Rita Siza - Público
Favorita
à nomeação do Partido Democrata, Clinton não vai ter tarefa fácil para chegar à
Casa Branca.
O tweet por
que todos esperavam ao meio-dia surgiu afinal às 15h27 e dizia “Sou candidata a
Presidente”. A ex-secretária de Estado, antiga senadora e Primeira Dama dos
Estados Unidos, Hillary Clinton, deu início à sua segunda campanha pela
nomeação do Partido Democrata às eleições presidenciais norte-americanas de
2016 sem pompa e circunstância, com menos de 140 caracteres nas redes sociais.
“Os americanos precisam de um champion [um protector, um guardião] e eu quero
ser esse campeão.”
A
mensagem acabou com o tabu que verdadeiramente não o era. Pôs também fim à
subtil intervenção política de Hillary Clinton nos últimos meses, numa discreta
antecipação para a campanha eleitoral. Ao oficializar a candidatura, as
declarações políticas de Clinton deixam de ser antecedidas pelo símbolo
tipográfico do cardinal (o hashtag #), por tópicos enquadrados ou resumidos em
palavras-chave e etiquetas (ou tags). Deixa, também, de obedecer exclusivamente
à sua agenda: a partir de agora, Hillary vai ter de se pronunciar sobre tudo, e
não apenas o que lhe interessa.
Essa
transição da atmosfera mais recatada do mundo digital para a imprevisível vida
real é algo que a candidatura pretende explorar já no arranque da campanha, com
uma série de eventos cuidadosamente orquestrados para aproximar Hillary Clinton
dos eleitores dos estados do Iowa e do New Hampshire, os primeiros a votar nas
primárias. Ambos simbolizam o que correu mal e bem na sua anterior candidatura:
a aura de inevitabilidade com que se posicionou em 2008, soçobrou logo na
primeira etapa da corrida, quando perdeu com estrondo para um ainda pouco
conhecido Barack Obama nos caucus do Iowa. A vitória que surpreendentemente
arrecadou dias mais tarde no New Hampshire, contrariando todas as sondagens, foi
reveladora da sua resiliência: afinal as emoções aparentemente descontroladas
não mostravam a sua fragilidade mas antes a sua fibra.
Estes
primeiros contactos são só o “aquecimento”, que deve durar entre seis e oito
semanas explicava depois a campanha (ao mesmo tempo que Clinton publicou o
anúncio no Twitter, ficou activa na página da candidatura na Internet, Hillary
for America.
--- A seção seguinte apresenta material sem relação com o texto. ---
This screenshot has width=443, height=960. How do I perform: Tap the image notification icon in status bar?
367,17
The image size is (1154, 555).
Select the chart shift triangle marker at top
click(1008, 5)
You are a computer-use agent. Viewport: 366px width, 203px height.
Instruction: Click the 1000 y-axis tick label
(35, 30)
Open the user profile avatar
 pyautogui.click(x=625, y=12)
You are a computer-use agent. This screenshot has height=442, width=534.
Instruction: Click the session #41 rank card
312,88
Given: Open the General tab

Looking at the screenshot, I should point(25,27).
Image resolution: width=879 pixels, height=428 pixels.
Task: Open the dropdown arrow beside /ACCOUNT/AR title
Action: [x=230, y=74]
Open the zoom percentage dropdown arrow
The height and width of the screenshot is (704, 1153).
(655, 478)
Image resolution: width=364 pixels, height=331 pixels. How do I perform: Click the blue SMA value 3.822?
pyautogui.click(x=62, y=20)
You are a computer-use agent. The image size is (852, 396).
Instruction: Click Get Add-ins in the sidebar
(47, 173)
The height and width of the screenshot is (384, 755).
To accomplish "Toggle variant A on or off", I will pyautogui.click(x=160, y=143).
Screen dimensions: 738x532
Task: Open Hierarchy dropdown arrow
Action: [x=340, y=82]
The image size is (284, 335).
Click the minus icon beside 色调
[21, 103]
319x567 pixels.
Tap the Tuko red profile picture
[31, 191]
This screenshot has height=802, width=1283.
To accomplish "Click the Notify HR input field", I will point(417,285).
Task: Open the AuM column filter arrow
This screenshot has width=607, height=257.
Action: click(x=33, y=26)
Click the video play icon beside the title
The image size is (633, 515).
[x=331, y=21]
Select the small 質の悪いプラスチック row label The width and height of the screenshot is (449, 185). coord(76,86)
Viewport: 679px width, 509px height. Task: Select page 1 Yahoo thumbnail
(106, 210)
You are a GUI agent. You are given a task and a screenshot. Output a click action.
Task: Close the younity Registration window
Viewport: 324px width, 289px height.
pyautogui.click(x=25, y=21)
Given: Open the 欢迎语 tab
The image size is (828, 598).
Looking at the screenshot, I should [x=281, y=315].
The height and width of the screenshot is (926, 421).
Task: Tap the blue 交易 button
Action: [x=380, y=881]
Só em meados de Maio é que a candidatura deverá marcar um grande
evento.
A
expectativa relativa ao anúncio de domingo e às suas primeiras acções de
campanha esta semana tem a ver com o posicionamento da candidatura de Hillary
Clinton, aquilo que no jargão político se designa como o “arco da narrativa” da
sua campanha, basicamente uma espécie de sumário do seu programa político e
explicação do motivo por que se candidata. Segundo a imprensa norte-americana,
o “tema” geral será económico, com a campanha assente na defesa de políticas para
a classe média, o combate às desigualdades e a garantia de oportunidades para
todos. “O propósito [da candidatura] é que cada família, cada pequena empresa,
cada americano, possa encontrar o seu caminho para a prosperidade”, diz um
documento da campanha obtido pela Bloomberg.
Desta
vez, o trajecto até à nomeação parece ser mais fácil para Clinton, que parte em
vantagem em termos de notoriedade política e recursos financeiros face aos seus
concorrentes. Ao contrário de 2008, quando o campo democrata estava repleto de
figuras capazes de entusiasmar as bases do partido pelo carácter inédito e
simbólico das suas candidaturas (além de Barack Obama, o primeiro negro, havia
também Bill Richardson, o primeiro hispânico), os seus próximos rivais devem
ser políticos mais “convencionais”. Seis anos depois, Hillary continua a
representar a possibilidade de ter pela primeira vez uma mulher à frente do
Governo dos EUA – mas em termos eleitorais, esse ás de trunfo já foi
desperdiçado na campanha anterior.
Desengane-se,
porém, quem acredita que as próximas primárias serão um “passeio” até à
inevitável nomeação de Hillary (ou uma coroação, como gosta de dizer a imprensa
dos EUA). Mesmo sem adversários capazes de inspirar uma nova geração de
eleitores, a ex-secretária de Estado está longe da unanimidade entre as
fileiras do partido, e terá de voltar a ultrapassar as desconfianças relativas
à sua personalidade e carreira política. Para isso, conta com ajudas preciosas:
no sábado, no Panamá, o Presidente Barack Obama, garantiu que Hillary daria
“uma excelente presidente”. Um dia depois, John Kerry, que lhe sucedeu no
Departamento de Estado, destacou a “incrível” capacidade de Clinton para
“reconstruir alianças”.
O
principal desafio para a sua candidatura resulta da actual conjuntura política
nos EUA: Hillary vai lutar para manter a Casa Branca nas mãos dos democratas,
num contexto de desgaste e enorme descontentamento público com as políticas da
Casa Branca. Os Estados Unidos têm uma arreigada tradição de alternância
democrática, e desta vez, a campanha da mudança será a republicana – mesmo que
o candidato conservador acabe por ser Jeb Bush, o último representante da
dinastia política que já por duas vezes ocupou a Casa Branca. Mas num eventual
confronto presidencial com o antigo governador da Florida, Hillary Clinton não
poderá explorar o tema do nepotismo sem dar um tiro no pé.
A
parada não podia ser mais alta. Uma derrota presidencial de Clinton terá
consequências devastadoras para o Partido Democrata e as políticas liberais: com
o Congresso dominado pelos republicanos, estes ficariam com o campo aberto para
inverter a linha seguida por Obama. Em caso de vitória, o domínio conservador
do legislativo coloca-a perante o dilema de governar em confronto aberto com a
oposição, ou então ceder a iniciativa política aos seus adversários – algo que
Hillary manifestamente não gosta de fazer.